Molecular targeting of glioblastoma pericytes

Recent advances in the understanding of the molecular and cellular mechanisms involved in glioblastoma progression pave the way for the development of targeted therapies that would decrease chemotherapeutic toxicity, while increasing therapeutic efficacy. Targeting pericytes have been proposed as a therapy in several cancers, due especially to their angiogenic potential. Unfortunately, experimental data do not invariably anticipate success at the clinic. Zhou et al. revealed that BMX is upregulated in glioblastoma-derived pericytes [29]. However, several cell types may express BMX in addition to pericytes [102, 103]. BMX was not conditionally deleted from glioblastoma pericytes or from other cell populations that express it in the glioblastoma microenvironment, so there is no direct evidence that pericytes will be the only/main functionally important target when blocking BMX. Transgenic mouse models have been applied to study specific cell populations within distinct tissue-microenvironments [104, 105]. The ability, not only to eliminate cells, but to delete single genes in specific cellular populations in adult mice has allowed us to answer specific questions regarding the roles of molecules derived from different cell subsets in the regulation of physiologic and pathologic processes. The exact molecular mechanisms in which pericytes are involved during glioblastoma progression in vivo are yet not completely clear, and will need to be revealed in future studies. The generation of BMX-floxed mice to be crossed with pericyte-specific inducible CreER driver will allow us to specifically delete this molecule in pericytes in vivo. In addition to studies in genetic mouse models, transcriptomic and single pericyte analysis represents fundamental tools that will help us develop targeted therapies for pericytes in the glioblastoma microenvironment during different stages of cancer progression.

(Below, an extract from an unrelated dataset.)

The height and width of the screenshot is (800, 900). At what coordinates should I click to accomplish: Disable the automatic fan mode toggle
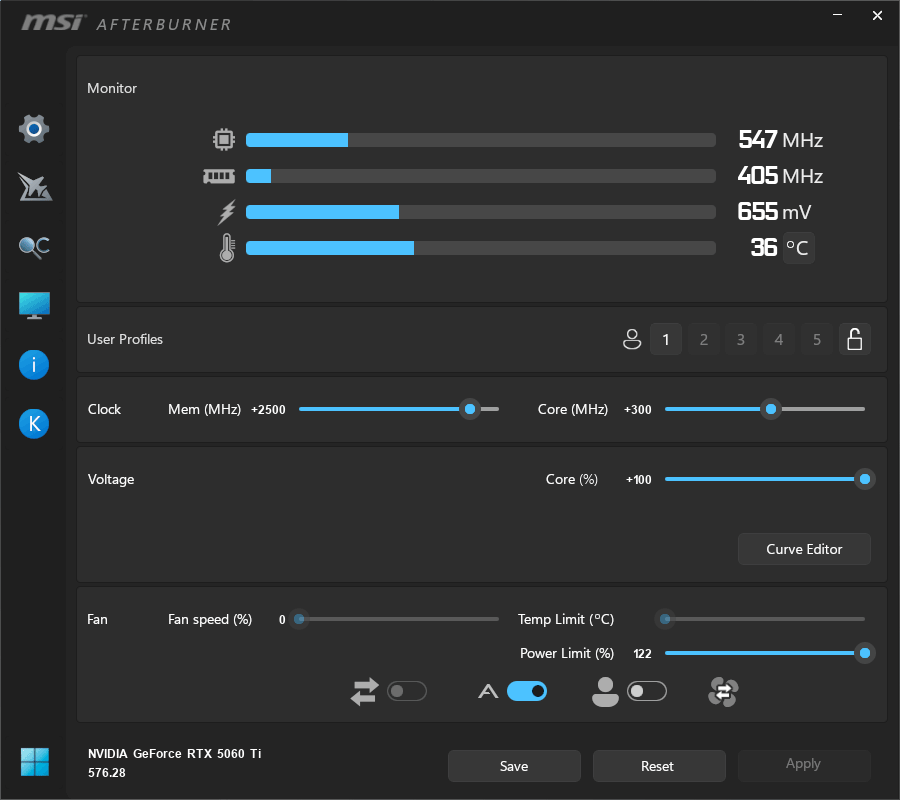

Efforts are underway in the field to identify tumoral pericytes inhibitors that will influence uniquely the tumor niche. Zhou et al. proposed to use the FDA-approved drug ibrutinib to disrupt selectively glioblastoma-derived pericytes [29]. Ibrutinib, previously known as PCI-32765, is a potent inhibitor of BMX. Yet, ibrutinib also have significant activity against 19 other kinases, including BLK, BTK, ITK, TEC, EGFR, ERBB2, and JAK3 [106]. Possibly, for this reason, ibrutinib use have reported side effects which may limit its use, such as hypertension, atrial fibrillation, bleeding, diarrhea, infection, arthralgia, and skin toxicity [107,108,109,110,111]. Therefore, the discovery of new molecular targets within pericytes, not expressed by other cells, will lead to the development of more effective, less toxic drugs. A deeper characterization of ibrutinib effects on the glioblastoma microenvironment should be performed. Are cancer stem cells, angiogenesis, other stromal and inflammatory cells also affected? Future studies should explore the most effective use of ibrutinib in glioblastoma patients. Need to be defined: chemotherapeutic drugs that are effective in combination with ibrutinib; the timing of its use; and the optimal dosage.

Conclusion

The study by Zhou et al. reveals glioblastoma-derived pericytes as a novel important target in the glioblastoma microenvironment. However, our understanding of pericytes biology in the brain tumor microenvironment still remains limited, and future studies should shed light on the complexity and interactions of different cellular components of the glioblastoma microenvironment during carcinogenesis. A great challenge for the future will be to translate experimental data into humans. Improving the availability of human glioblastoma samples will be essential to reach this goal.